SI1 – REMOTELY SENSED DATA SOURCES ARE EMPLOYED FOR CARBON MAPPING

A variety of remotely sensed data sources are employed for carbon mapping and these can be aggregated into six groups: very high resolution imagery, moderate resolution data, coarse resolution data, RADAR, LiDAR, and ancillary geographic information systems (GIS) data. Very high resolution imagery (<5m resolution; e.g. IKONOS, Quickbird) are used for ground-truthing the interpretations made from lower resolution imagery [1], especially in countries where sample locations are hard to access. However, very high resolution imagery are rarely used for large areas due to the high financial and labour investment that is required [2]. Moderate resolution data (30m resolution; e.g. Landsat) can be purchased, processed and managed at reasonable cost [3]. In fact, historical Landsat data are available free from NASA [4] but many images in the tropics are of limited use due to cloud coverage or seasonality [5]. Coarse resolution data (250-1000m resolution; e.g. SPOT, MODIS) are also available free of charge. The daily temporal resolution provided by these satellites solves the problems of cloud cover and seasonality, but the resolution is too coarse for accurate carbon storage estimation [6].

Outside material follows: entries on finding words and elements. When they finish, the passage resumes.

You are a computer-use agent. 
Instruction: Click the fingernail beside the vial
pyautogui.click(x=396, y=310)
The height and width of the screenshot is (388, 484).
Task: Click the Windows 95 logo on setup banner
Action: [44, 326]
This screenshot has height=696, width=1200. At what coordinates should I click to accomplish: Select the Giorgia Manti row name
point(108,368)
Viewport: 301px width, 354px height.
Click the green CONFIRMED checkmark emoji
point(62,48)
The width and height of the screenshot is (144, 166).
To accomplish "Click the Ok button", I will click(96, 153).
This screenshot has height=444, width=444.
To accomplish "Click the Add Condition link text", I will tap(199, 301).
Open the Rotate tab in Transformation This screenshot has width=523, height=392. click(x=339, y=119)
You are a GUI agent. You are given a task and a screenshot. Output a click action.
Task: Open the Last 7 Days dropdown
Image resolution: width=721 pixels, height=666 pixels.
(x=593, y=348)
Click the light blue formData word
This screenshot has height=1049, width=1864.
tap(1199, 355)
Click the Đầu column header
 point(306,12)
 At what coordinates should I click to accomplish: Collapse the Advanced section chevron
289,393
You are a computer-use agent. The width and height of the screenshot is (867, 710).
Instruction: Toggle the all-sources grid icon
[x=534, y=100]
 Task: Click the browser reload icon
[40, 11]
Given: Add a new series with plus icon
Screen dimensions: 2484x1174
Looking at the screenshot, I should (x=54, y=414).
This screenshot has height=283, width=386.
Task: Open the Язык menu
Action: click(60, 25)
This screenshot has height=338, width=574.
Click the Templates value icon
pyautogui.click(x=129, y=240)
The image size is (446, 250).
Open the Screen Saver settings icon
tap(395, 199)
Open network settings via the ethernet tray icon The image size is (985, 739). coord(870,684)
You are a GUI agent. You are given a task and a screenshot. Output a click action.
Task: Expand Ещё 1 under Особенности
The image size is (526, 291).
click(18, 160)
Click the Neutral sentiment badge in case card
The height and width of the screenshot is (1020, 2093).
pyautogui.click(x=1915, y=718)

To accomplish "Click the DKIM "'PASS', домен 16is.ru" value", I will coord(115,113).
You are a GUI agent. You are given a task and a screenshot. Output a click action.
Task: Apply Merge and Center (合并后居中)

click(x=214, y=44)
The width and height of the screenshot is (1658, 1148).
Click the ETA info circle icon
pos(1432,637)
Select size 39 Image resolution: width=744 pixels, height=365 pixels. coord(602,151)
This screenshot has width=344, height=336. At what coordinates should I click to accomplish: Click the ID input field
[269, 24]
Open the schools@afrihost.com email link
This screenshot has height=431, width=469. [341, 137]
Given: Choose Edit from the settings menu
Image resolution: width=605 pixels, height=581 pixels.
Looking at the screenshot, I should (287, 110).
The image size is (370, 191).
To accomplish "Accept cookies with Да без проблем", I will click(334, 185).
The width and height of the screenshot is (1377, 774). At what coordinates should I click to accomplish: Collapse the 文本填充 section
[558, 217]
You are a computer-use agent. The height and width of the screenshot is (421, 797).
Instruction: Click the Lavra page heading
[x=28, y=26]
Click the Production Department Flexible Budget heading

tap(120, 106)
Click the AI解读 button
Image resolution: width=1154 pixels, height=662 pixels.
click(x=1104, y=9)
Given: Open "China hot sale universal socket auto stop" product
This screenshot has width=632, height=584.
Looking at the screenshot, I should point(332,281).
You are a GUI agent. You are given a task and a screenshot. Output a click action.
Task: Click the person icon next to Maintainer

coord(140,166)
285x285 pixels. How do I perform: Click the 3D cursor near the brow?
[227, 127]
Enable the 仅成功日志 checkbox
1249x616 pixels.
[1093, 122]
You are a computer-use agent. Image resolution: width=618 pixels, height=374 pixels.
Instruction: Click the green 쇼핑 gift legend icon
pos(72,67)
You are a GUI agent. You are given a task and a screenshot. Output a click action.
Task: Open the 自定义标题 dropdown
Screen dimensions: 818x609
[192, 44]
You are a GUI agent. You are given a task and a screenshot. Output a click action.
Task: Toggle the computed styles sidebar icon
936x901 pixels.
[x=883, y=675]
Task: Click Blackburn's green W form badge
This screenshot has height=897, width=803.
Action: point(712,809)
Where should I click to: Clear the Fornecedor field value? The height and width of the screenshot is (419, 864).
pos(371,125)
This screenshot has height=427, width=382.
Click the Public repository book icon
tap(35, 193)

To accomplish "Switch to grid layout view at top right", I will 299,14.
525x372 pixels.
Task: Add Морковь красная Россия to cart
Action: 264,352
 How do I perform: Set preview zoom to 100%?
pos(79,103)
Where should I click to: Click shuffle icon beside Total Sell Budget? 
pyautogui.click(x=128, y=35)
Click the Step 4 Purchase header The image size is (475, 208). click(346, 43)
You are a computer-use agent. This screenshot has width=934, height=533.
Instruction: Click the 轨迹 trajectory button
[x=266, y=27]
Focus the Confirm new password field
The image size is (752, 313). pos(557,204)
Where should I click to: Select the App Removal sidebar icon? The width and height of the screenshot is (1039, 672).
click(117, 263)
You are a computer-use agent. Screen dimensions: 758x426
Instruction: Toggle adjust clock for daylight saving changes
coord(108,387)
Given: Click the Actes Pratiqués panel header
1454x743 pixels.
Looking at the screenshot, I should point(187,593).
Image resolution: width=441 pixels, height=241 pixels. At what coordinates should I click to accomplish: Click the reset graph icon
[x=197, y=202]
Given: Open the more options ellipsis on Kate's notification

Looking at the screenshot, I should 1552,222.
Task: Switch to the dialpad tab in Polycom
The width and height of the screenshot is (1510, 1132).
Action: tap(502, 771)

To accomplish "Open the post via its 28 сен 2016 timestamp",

Present optical satellite sensors (e.g. Landsat, MODIS) cannot be used to estimate carbon stocks of tropical forests and woodlands with high certainty [7]. Correlations have been developed between plot-based carbon estimates and vegetation indices (e.g. NDVI) [8, 9]. However, optical satellite sensors tend to saturate in high biomass regions [7, 10, 11] and may be of limited availability due to cloud cover [5, 10]. Furthermore, the correlations developed are often regionally specific and so not transferable between studies or applicable across the globe [11]. Very high-resolution images can be collected, typically from aeroplanes, and used to directly measure tree height and crown area. However, due to the high cost, it is often impractical to collect these data over vast areas, and so this technique is only particularly efficient for estimating biomass in small regions [12].

Until recently, radar data have rarely been used for carbon mapping. However, the use of this technology is being explored. Radar is able to penetrate cloud cover and can collect data in day-time and night-time conditions. Early indications suggest that RADAR can be used to measure vegetation height and carbon storage estimated from this [13, 14], however, this technology is still in development and relatively costly [3]. LiDAR sensors function on a similar concept to that of radar, measuring vegetation height and so estimating biomass [15, 16]. Recent studies [17, 18] have tended to use LiDAR data over microwave and radar techniques as they are less likely to saturate in high-biomass regions [16, 19, 20]. However, due to the scattering of reflectance beams, these techniques have higher uncertainties for taller canopies and in montane regions, where terrain is more rugged [19, 21]. Despite this drawback, large-footprint LiDAR remote sensing far exceeds the capabilities of radar and optical sensors to estimate forest and woodland carbon stocks [16, 19, 20]. However, currently aeroplane-mounted LiDAR instruments are too costly for use at large scales, and satellite based LiDAR systems are not yet widely available [22, 23]. In addition, techniques that use height as a proxy for AGB have high uncertainty in regions that obtain maximum height rapidly but continue to accumulate biomass for many years [24, 25].

Finally, GIS-based extrapolation of tree inventory plots using modelled statistical relationships with ancillary data (e.g. temperature data, precipitation data, topography) can be used to estimate carbon storage. Ancillary GIS data have three main advantages: 1) it is widely available and often free of charge; 2) it is often of moderate resolution (90m [4]); and 3) correlations identified with these variables may provide indications of those that directly affect carbon storage. Developing an understanding of these influential variables is vital if accurate scenarios of future carbon storage are to be developed.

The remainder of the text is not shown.